Alex Huffman

The research of the Huffman lab focuses on analytical and atmospheric chemistry, especially focusing on multidisciplinary aspects of aerosol science, with emphasis on the development and application of new scientific approaches to addressing environmental and human health challenges. Most of this work involves atmospheric aerosols (small particles suspended in the air) from both field and lab perspectives. Atmospheric aerosols can either be natural or anthropogenic (human-caused) in source and can: severely reduce sky visibility, influence the Earth's radiative balance (climate forcing) directly or through affecting cloud formation, damage ecosystems via deposition of toxic chemical species, and affect human health through respiratory, cardiovascular, and allergenic diseases. In particular, respiratory aerosols within the context of the built environment can have dramatic impacts on human health, as we have all seen during the COVID-19 pandemic.

The primary research focus of the group is bioaerosols (airborne particles of direct biological origin) including pollen, fungal spores, bacteria, and viruses. The group is also involved in work on the biochemical modification of several types of proteins, both within the human body and associated with biological particulate matter. Our work involves: (1) development and improvement of advanced analytical techniques to provide better tools for the study of atmospheric aerosols, (2) characterization of particles generated in the laboratory in order to better understand physical and chemical properties that influence atmospheric effects and human health, (3) collection and analysis of field samples from around the globe to directly measure particles from the natural environment, (4) lab and field studies related to protein modification, and (5) investigation of processes related to the transmission and prevention of diseases spread through respiratory aerosols.
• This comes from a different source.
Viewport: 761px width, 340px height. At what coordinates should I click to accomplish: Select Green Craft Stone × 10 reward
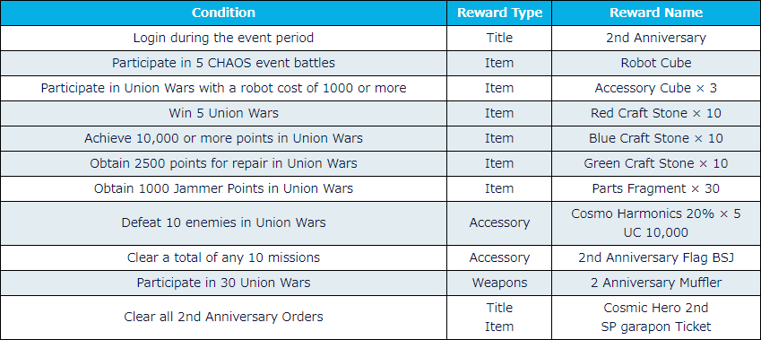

Recent or current projects included the development, characterization, and deployment of inexpensive instrumentation for the detection of pollen and fungal spores using single-particle fluorescence spectroscopy, and, separately, for the detection of cloud condensation nuclei. During the COVID-19 pandemic the group has been actively engaged with efforts to model risk from virus-containing respiratory aerosols and to monitor indoor carbon dioxide levels as a proxy for airborne risk. Several on-going projects look into the processes by which proteins are nitrated and the associated health effects they pose. Through all projects the Huffman group takes a quantitative analytical approach to technique development and problem-solving.